Hi
I have some experience with practical limits. We have several setup we
have tried to run with high load for long time:
1)
* 20 shards in one collection spread over 5 nodes (4 shards for the
collection per node), no redunancdy (only one replica per shard)
* Indexing 35-50 mio documents per day and searching a little along the way
* We do not have detailed measurements on searching, but my impression
is that search response times are fairly ok (below 5 secs for
non-complicated searches) - at least the first 15 days, up to about 500
mio documents
* We have very detailed measurements on indexing times though. They are
good the first 15-17 days, up to 500-600 mio documents. Then we see a
temporary slow-down in indexing times. This is because major merges
happen at the same time across all shards. The indexing times speed up
when this is over, though. After about 20 days everything stops running
- things just get too slow and eventually nothing happens.
2)
* Same as 1), except 40 shards in one collection spread over 10 nodes,
no redundancy
* Slowdown points seems to change linearly - slow-down around 1 billion
docs and complete stop 1.3-1.4 billion docs
Therefore it seems a little strange to me that you have problems with 25
mio docs in two shards.
One major difference is the redundancy, though. We are having only one
replica per shard. We started our trying to run with redundancy (2
replica per shard) but that involved a lot of problems. Things never
successfully recover when recover situations occur, and we see like
4-times indexing times compared to non-redundancy (even though a max of
2-times should be expected).
Regards, Per Steffensen
On 1/7/13 6:14 PM, f.fourna...@gibmedia.fr wrote:
Hello,
I'm new in SOLR and I've a collection with 25 millions of records.

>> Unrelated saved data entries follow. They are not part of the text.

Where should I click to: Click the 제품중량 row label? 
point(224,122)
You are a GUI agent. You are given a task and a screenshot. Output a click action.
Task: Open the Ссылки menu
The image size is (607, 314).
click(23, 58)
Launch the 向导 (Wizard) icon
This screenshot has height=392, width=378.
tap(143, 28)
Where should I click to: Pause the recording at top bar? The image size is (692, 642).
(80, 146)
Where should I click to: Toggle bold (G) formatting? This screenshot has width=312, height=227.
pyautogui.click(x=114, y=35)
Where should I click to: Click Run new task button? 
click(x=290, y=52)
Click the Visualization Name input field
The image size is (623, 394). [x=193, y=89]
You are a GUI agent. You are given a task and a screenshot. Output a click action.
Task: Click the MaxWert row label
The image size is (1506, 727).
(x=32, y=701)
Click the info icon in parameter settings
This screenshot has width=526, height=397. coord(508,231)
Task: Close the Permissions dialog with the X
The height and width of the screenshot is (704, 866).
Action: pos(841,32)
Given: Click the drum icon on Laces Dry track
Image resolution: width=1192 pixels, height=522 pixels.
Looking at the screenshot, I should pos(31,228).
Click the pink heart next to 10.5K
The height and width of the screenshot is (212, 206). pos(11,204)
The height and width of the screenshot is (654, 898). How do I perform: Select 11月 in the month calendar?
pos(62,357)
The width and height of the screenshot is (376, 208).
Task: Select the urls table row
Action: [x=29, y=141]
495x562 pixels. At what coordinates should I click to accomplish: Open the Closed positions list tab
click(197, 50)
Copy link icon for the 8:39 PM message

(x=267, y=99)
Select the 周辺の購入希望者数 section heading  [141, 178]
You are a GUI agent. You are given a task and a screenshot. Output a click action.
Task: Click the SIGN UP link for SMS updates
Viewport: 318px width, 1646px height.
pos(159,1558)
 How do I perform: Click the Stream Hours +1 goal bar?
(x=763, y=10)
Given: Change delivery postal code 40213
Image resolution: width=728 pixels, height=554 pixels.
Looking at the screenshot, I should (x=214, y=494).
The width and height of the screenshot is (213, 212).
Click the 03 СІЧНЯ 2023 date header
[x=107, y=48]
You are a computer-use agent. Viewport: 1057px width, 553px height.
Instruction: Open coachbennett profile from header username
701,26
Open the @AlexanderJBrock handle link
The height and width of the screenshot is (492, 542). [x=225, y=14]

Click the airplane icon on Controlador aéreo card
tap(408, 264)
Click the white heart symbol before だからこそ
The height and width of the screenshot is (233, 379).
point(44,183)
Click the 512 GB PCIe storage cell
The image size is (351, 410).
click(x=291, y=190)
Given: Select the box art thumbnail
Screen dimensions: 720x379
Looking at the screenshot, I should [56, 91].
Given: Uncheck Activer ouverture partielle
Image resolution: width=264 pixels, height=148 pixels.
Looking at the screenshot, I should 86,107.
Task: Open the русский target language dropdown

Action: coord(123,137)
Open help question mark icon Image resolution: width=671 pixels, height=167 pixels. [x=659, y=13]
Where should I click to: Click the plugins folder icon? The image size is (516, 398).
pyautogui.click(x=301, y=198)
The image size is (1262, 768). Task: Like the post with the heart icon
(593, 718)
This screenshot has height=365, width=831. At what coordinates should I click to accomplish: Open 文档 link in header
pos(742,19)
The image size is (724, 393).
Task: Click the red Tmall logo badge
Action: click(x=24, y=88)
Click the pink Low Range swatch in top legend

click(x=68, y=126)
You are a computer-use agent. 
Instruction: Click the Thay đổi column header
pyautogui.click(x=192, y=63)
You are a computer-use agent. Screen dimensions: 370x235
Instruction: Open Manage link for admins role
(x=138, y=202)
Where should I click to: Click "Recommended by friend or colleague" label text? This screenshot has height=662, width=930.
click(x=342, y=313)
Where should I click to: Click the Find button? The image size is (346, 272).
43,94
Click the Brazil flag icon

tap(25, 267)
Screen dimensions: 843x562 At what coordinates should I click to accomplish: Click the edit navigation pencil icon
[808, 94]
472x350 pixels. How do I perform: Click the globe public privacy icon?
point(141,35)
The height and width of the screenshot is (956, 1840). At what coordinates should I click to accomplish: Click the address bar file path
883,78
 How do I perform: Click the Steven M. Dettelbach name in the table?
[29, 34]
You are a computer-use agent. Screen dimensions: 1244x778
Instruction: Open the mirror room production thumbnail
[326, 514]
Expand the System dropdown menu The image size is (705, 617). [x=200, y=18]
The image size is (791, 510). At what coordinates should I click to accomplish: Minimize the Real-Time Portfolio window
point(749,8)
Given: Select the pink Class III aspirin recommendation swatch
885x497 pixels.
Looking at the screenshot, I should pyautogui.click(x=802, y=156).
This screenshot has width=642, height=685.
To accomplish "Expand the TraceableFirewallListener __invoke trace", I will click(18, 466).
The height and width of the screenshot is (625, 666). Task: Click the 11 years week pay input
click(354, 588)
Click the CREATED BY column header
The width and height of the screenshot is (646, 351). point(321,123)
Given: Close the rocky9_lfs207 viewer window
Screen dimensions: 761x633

I want to run this collection on SOLR Cloud (sorl 4.0) under Amazon EC2
instances.
Currently I've configured 2 shards and 2 replica per shard with Medium
instances (4Go, 1 CPU core) and response times are very long.
How to size the cloud (sharding, replica, memory, CPU,...) to have
acceptable response times in my situation? more memory ? more cpu ? more
shards ? Does rules to size a solr cloud exists ?
Is it possible to have more than 2 replicas on one shard ? is it relevant ?
Best regards
FF